▶ **What is required**
Report back every line of the entries that contains "will", exactly as written.

(Data excerpts)

· · · ·

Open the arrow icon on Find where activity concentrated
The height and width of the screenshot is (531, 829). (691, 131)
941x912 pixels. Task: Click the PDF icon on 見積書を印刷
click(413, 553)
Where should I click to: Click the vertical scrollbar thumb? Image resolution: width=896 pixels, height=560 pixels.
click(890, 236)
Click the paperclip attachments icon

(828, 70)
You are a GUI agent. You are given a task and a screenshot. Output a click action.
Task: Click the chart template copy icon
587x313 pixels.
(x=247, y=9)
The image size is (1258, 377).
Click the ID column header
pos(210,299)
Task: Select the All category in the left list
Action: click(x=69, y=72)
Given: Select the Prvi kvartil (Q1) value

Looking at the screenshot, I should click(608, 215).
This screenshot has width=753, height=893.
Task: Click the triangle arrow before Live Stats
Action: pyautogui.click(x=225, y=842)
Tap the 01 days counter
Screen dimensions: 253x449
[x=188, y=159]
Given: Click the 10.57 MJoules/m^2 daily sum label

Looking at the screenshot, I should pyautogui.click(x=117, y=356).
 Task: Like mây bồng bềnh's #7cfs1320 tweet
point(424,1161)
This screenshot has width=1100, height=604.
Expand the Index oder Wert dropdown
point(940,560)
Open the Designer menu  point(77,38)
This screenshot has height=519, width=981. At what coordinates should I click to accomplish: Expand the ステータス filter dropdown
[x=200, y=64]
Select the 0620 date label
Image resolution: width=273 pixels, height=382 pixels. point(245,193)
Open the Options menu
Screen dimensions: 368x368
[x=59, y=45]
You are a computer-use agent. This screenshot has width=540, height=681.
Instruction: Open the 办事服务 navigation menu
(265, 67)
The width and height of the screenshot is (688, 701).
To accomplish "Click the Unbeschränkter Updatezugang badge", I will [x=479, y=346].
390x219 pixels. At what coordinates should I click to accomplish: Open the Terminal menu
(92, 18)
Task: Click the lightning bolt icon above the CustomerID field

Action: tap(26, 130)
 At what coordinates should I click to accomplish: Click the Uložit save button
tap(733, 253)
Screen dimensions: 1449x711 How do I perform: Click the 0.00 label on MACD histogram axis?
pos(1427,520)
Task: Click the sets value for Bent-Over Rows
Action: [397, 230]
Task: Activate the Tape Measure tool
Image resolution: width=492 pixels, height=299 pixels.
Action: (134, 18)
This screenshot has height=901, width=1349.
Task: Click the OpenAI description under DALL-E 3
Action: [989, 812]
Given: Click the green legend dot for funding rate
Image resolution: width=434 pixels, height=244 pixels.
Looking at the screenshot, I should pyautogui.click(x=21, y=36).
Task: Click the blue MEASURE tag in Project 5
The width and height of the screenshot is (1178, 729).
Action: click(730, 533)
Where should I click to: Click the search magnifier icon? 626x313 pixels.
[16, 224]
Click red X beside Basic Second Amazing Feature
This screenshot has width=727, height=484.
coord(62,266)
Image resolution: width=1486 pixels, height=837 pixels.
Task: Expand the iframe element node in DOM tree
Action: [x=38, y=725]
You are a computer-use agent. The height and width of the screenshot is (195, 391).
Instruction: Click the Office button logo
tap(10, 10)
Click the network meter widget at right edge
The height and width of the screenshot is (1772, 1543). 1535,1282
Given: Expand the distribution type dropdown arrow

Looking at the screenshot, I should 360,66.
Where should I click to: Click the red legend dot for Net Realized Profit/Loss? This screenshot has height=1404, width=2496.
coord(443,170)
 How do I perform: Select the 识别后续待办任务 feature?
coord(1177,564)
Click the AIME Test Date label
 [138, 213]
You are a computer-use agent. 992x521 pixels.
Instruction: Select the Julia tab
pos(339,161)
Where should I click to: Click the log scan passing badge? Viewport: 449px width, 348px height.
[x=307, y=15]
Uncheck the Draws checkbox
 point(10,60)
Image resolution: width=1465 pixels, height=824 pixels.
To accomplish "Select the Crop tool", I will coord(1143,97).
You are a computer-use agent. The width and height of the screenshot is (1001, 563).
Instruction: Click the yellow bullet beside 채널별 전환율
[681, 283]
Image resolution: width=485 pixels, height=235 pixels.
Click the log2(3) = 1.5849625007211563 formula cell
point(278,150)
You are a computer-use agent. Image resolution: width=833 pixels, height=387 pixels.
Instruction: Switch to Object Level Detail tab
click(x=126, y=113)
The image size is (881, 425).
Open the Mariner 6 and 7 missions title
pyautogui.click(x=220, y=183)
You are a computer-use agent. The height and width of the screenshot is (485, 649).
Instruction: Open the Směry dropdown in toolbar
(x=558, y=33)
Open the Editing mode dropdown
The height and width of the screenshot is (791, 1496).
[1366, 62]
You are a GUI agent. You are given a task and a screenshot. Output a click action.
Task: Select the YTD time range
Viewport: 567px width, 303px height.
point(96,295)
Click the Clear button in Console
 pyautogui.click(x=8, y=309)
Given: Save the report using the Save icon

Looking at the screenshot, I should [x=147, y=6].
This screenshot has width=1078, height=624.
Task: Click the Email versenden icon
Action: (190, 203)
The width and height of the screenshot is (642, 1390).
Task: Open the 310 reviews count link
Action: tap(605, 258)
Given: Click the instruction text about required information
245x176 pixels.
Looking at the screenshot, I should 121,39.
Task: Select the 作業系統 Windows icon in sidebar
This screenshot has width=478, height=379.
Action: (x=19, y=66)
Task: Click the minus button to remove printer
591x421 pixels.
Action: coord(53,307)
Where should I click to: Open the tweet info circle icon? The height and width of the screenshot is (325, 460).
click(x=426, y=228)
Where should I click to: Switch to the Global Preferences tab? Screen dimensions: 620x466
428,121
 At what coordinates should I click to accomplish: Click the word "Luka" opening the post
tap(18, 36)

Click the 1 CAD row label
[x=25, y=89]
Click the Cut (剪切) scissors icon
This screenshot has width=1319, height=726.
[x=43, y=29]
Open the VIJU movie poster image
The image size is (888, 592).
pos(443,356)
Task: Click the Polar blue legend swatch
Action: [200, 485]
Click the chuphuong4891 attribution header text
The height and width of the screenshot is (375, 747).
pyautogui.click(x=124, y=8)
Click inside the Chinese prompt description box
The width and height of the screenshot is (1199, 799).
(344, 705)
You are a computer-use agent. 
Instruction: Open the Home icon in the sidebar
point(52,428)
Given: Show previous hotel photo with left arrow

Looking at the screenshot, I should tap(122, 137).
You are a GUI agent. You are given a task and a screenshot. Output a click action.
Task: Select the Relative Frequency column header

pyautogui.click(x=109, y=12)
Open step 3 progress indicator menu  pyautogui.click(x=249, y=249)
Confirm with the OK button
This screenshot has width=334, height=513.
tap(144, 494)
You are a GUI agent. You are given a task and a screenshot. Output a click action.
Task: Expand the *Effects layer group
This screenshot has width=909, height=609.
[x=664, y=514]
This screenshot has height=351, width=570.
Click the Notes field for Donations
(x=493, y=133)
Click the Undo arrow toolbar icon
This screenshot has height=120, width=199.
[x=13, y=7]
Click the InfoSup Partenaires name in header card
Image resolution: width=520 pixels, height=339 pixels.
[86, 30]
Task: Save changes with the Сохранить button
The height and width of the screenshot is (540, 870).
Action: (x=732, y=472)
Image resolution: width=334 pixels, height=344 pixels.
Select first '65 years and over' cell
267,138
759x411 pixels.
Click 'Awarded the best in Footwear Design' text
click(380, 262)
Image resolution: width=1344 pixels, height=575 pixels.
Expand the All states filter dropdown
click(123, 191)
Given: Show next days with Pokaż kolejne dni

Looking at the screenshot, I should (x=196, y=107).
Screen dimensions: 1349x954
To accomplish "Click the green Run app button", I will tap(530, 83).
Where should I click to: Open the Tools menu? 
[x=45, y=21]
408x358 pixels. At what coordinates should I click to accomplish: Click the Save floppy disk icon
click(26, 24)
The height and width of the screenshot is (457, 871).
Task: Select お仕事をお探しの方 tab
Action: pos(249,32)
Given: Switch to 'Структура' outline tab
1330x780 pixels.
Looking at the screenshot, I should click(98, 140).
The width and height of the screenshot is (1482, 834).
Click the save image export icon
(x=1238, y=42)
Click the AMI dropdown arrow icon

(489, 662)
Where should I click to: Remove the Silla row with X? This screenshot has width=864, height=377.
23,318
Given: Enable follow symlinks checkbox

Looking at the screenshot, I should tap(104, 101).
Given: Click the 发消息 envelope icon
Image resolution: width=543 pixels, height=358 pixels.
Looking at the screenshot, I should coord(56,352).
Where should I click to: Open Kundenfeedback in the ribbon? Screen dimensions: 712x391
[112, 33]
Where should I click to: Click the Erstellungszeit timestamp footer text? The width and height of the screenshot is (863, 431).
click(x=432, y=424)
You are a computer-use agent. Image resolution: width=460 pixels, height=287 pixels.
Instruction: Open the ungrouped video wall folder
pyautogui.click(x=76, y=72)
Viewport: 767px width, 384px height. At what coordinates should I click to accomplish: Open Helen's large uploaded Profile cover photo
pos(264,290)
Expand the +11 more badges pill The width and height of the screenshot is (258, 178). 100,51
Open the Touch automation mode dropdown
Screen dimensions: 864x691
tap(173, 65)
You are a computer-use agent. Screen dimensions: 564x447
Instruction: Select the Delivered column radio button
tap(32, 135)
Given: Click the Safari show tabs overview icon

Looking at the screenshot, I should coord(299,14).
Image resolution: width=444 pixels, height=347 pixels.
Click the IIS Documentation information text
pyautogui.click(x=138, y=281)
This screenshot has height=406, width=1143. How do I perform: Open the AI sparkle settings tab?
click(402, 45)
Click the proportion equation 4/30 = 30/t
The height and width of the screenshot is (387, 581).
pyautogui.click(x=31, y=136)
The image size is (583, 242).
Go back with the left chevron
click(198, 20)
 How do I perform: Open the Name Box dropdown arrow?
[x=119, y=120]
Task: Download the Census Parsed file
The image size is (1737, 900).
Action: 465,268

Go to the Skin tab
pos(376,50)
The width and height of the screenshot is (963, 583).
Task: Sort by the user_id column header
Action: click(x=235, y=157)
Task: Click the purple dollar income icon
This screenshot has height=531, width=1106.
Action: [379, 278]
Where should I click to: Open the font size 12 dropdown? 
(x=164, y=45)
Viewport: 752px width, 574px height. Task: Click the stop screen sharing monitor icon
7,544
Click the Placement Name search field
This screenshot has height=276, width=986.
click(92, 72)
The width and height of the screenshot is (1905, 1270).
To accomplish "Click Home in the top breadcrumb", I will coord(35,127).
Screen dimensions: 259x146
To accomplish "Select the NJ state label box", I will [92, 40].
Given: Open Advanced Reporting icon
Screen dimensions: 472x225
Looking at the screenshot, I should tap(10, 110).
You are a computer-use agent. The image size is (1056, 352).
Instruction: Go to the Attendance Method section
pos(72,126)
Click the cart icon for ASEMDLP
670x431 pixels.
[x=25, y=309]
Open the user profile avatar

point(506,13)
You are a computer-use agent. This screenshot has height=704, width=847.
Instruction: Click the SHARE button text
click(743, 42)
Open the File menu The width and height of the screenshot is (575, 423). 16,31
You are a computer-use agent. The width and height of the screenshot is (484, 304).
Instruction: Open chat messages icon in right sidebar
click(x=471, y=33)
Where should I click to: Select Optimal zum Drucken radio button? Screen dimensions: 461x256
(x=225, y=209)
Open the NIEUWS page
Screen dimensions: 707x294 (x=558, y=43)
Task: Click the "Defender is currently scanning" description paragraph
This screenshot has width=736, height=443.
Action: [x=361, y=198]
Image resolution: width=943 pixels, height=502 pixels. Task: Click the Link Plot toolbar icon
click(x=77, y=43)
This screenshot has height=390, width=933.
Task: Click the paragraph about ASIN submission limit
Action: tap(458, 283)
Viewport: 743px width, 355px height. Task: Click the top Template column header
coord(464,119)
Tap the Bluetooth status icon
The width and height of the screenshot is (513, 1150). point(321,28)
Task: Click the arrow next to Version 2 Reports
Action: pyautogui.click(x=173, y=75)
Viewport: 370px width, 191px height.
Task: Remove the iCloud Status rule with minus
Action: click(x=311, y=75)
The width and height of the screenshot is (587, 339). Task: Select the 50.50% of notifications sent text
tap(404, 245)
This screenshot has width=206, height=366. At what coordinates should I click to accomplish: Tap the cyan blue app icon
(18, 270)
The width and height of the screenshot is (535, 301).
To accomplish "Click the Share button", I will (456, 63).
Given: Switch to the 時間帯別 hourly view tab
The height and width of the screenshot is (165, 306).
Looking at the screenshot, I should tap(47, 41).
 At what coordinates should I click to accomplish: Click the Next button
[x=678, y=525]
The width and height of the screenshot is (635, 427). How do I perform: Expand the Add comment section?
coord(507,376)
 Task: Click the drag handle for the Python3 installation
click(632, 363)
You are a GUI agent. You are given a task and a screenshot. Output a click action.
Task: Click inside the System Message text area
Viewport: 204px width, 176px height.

· · · ·

▶ **Output below**
To accomplish "Click the Unbeschränkter Updatezugang badge", I will [x=479, y=346].
To accomplish "Select the Crop tool", I will coord(1143,97).
To accomplish "Click the green Run app button", I will tap(530, 83).
To accomplish "Click Home in the top breadcrumb", I will coord(35,127).
To accomplish "Select the NJ state label box", I will [92, 40].
To accomplish "Click the Share button", I will (456, 63).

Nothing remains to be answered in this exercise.